Researchers performed a modeling analysis simulating the substitution of 100 % fruit juices for fruit and sugar-sweetened beverages in more than 34,000 Dutch participants ages 20 to 70. The findings, published in Public Health Nutrition, support previous research and hypotheses suggesting that substituting fruit juice for sugar-sweetened beverages would be associated with lower cardiometabolic risk with no change in risk when fruit juice was substituted for fruit.

When more than three-quarters of sugar-sweetened beverages in the diet were replaced with 100 % fruit juice, researchers found the risk for diabetes was lowered by 17 % when compared to the lowest substitution level of less than one-quarter. A similar substitution analysis found the risk for coronary heart disease was reduced by 12 %. Substituting 100 % fruit juice for whole fruit resulted in no change in risks. These calculations were made while considering other factors such as age, sex, educational level, physical activity, smoking, family history of diabetes, healthy diet index, alcohol, coffee, fruit intake, body mass index, and waist circumference.

“100 % fruit juice is frequently equated to sugar-sweetened beverages because of similar sugar content, but this study suggests their effects on diabetes and heart disease risk could be very different,” said Gail Rampersaud, Florida Department of Citrus registered dietitian nutritionist. “Substituting nutrient dense 100 % orange juice for sugar-sweetened beverages may be quite beneficial toward enhancing the intake of key nutrients, meeting daily fruit recommendations, reducing the intake of added sugars as recommended by the Dietary Guidelines for Americans, and reducing the risks for some health conditions.”

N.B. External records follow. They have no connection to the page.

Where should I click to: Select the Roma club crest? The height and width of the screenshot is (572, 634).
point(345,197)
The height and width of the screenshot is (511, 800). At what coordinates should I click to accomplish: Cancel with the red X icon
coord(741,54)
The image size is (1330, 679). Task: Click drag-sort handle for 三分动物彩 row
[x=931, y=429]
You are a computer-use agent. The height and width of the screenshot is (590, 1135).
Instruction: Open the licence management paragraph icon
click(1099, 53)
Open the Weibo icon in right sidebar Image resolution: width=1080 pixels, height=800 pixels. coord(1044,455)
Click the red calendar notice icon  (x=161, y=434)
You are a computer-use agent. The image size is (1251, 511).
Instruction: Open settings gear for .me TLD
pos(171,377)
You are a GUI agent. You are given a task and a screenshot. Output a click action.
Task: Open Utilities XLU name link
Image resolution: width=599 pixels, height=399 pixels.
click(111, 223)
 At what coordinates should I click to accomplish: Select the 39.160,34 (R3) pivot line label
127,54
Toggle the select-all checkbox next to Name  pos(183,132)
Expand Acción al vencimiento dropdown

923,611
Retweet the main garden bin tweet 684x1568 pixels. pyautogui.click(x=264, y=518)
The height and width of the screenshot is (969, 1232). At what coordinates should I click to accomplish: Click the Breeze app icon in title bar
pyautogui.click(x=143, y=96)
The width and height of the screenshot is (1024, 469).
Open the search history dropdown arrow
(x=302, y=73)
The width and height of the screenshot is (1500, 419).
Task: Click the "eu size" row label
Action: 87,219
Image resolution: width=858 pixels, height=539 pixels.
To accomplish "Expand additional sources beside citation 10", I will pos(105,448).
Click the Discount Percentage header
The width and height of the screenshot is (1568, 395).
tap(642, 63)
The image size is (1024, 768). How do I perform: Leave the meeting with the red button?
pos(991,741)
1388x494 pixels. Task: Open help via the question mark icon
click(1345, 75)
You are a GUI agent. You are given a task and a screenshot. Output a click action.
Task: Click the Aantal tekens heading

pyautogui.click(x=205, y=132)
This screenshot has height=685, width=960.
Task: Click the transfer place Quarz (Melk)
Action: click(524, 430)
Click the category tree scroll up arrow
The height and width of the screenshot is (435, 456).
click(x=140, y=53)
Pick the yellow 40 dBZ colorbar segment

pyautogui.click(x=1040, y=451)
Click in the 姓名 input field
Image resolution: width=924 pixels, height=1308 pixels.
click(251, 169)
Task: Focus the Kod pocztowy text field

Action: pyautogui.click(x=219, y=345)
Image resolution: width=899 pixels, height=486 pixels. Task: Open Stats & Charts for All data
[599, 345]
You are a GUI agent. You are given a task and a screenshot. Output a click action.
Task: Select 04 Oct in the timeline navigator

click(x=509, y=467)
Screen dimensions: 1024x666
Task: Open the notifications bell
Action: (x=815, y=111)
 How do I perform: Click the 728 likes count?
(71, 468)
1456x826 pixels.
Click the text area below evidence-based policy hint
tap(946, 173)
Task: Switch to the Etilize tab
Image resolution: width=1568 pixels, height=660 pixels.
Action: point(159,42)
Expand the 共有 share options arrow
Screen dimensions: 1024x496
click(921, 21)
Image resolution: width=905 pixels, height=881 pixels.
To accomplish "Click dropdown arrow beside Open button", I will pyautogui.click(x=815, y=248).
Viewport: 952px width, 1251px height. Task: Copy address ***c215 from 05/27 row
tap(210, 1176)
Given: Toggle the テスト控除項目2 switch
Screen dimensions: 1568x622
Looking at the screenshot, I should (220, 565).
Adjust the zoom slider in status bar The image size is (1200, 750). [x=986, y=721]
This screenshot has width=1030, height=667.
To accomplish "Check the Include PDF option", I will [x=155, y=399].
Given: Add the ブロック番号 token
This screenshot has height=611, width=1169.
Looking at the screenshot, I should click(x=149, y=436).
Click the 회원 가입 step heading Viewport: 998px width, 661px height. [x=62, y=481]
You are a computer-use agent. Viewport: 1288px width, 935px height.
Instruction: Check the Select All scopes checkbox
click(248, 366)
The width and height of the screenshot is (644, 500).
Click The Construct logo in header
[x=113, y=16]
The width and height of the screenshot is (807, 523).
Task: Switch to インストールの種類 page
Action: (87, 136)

Other research supports findings that the consumption of 100 % orange juice or 100 % fruit juice is not related to risk of metabolic syndrome or diabetes and may have beneficial effects on cardiovascular health. Eight ounces of 100 % orange juice is an excellent source of vitamin C and a good source of potassium, folate, and thiamin. Oranges and 100 % orange juice are the primary dietary sources of the polyphenol, hesperidin, which may have beneficial effects on blood pressure in some individuals.